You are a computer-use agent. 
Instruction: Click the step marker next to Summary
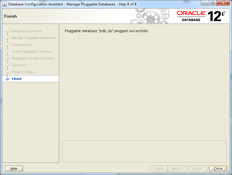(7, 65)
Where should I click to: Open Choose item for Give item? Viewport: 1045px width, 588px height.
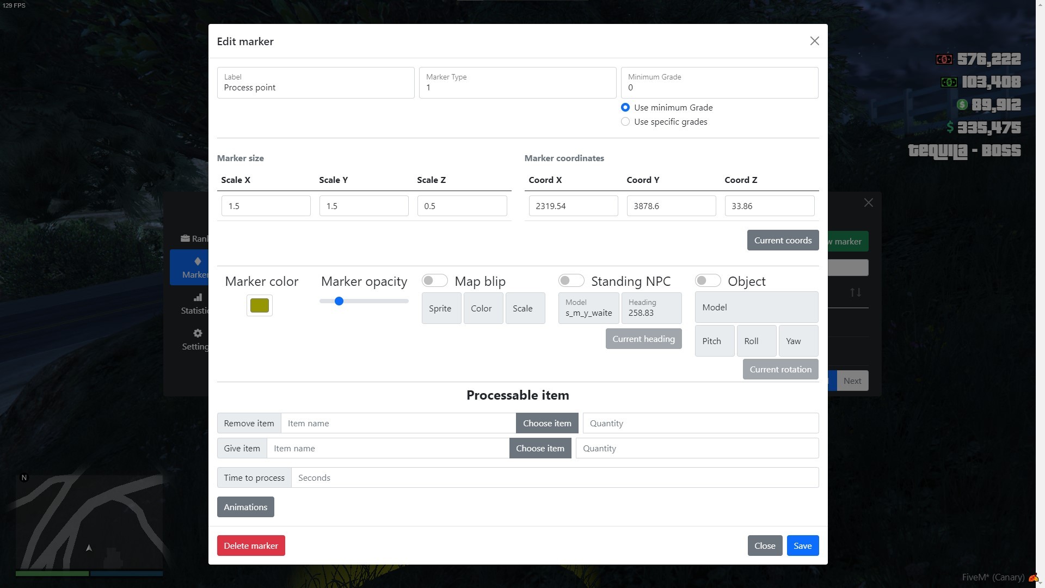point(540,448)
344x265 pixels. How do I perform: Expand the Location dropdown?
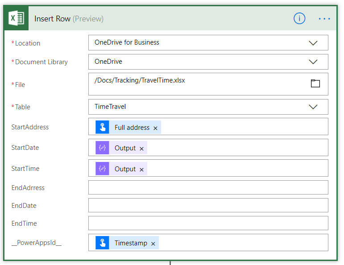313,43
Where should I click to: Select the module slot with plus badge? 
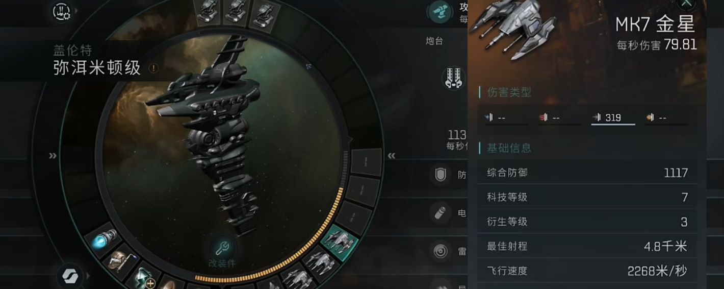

────

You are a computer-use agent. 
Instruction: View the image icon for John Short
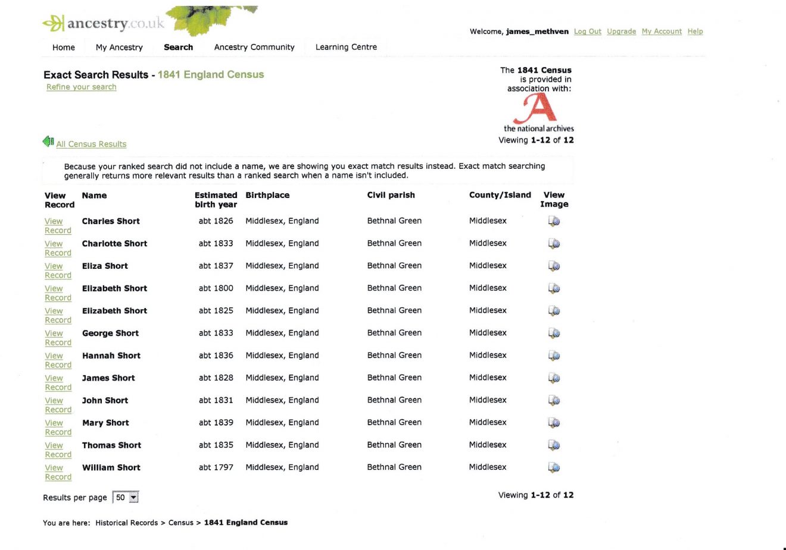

────

What this task involves >> Render the stretch from the line containing "Where should I click to: Open" through the line containing "Where should I click to: Select" as a JSON list of strings, one per line, skipping blank lines. Leave the pictures out of the answer.

Result >>
[
  "Where should I click to: Open Choose item for Give item? Viewport: 1045px width, 588px height.",
  "point(540,448)",
  "344x265 pixels. How do I perform: Expand the Location dropdown?",
  "313,43",
  "Where should I click to: Select the module slot with plus badge? "
]